_Exercise instructions_. The range to reproduce runs from the line containing "The width and" through the last line of the listing below; give exactly those lines and no others.

----------------

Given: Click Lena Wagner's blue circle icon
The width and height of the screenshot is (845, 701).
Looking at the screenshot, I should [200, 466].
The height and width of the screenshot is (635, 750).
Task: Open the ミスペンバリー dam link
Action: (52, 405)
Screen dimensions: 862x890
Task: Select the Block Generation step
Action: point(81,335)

----------------

_Answer below_.
The width and height of the screenshot is (845, 701).
Looking at the screenshot, I should [200, 466].
The height and width of the screenshot is (635, 750).
Task: Open the ミスペンバリー dam link
Action: (52, 405)
Screen dimensions: 862x890
Task: Select the Block Generation step
Action: point(81,335)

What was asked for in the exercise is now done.